== Segment start ==
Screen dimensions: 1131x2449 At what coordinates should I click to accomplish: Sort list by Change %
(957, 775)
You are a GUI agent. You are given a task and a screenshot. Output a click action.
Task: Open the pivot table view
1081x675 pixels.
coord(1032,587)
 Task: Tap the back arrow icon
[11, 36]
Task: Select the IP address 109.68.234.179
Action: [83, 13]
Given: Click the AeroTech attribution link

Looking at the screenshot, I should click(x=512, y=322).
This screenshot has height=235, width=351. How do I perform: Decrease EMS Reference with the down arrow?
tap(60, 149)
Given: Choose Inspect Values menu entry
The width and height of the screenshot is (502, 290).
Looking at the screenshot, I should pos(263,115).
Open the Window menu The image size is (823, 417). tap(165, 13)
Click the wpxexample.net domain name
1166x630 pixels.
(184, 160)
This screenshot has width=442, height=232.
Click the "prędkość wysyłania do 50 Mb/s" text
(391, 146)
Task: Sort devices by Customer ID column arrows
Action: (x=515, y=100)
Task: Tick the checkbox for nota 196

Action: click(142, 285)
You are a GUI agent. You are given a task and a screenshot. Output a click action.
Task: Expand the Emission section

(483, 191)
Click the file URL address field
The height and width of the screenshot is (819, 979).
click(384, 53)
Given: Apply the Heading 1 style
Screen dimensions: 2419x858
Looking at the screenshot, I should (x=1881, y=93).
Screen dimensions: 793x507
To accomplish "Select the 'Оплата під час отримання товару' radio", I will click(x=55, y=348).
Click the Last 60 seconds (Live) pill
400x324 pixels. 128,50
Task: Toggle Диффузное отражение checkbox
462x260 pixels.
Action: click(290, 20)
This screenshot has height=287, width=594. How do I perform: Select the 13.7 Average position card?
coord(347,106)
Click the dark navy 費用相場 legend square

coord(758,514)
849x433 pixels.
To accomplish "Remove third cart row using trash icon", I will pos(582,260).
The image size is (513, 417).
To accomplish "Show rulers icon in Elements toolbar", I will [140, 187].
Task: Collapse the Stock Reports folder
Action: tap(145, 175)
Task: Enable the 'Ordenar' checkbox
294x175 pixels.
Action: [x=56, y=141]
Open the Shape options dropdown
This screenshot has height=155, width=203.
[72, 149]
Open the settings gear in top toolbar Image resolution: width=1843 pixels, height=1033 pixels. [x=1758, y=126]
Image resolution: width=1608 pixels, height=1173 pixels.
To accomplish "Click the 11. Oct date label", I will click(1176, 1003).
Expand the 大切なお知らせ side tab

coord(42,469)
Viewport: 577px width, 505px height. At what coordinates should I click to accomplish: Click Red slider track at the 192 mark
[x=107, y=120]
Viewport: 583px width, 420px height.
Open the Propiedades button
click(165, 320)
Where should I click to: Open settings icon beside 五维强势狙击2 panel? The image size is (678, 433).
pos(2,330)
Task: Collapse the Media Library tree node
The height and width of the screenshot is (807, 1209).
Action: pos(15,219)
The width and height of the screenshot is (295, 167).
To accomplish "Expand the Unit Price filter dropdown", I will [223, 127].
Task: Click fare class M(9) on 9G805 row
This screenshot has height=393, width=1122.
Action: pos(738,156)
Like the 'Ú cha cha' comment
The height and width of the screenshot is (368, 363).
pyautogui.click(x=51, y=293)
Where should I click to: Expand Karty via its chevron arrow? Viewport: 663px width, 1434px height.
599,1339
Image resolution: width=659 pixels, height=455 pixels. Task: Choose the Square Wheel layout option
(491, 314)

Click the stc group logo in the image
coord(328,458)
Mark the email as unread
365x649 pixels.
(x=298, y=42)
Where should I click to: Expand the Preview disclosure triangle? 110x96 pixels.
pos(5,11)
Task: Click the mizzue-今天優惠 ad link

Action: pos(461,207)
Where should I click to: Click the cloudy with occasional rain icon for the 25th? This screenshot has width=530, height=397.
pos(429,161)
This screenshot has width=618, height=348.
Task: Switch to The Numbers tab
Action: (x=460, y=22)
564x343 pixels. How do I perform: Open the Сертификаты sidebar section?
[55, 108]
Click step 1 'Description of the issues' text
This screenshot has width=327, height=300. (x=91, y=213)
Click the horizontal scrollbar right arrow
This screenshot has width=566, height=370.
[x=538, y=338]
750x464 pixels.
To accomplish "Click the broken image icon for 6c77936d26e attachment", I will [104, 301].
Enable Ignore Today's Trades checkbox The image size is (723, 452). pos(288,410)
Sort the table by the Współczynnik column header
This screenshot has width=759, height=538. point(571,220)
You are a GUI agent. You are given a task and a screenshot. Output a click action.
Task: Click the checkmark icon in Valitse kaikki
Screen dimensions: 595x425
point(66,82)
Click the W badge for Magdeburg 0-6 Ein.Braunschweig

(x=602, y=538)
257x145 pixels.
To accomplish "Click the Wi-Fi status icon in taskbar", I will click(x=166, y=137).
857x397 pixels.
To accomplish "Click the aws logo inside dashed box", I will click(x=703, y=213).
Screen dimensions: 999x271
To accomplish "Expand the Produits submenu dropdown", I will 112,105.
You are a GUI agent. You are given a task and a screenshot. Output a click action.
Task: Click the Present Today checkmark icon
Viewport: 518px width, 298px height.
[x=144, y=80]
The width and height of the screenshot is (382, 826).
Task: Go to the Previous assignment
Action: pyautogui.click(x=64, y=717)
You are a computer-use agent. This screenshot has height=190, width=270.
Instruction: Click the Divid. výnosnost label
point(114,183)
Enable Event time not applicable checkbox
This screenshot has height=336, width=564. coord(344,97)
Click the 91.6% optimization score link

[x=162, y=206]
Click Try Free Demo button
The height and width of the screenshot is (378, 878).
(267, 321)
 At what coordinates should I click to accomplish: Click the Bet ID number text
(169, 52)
== Segment end ==
Your goal: Every line in the material above that has the word "checkmark" should be copied.

Your solution:
Task: Click the checkmark icon in Valitse kaikki
Task: Click the Present Today checkmark icon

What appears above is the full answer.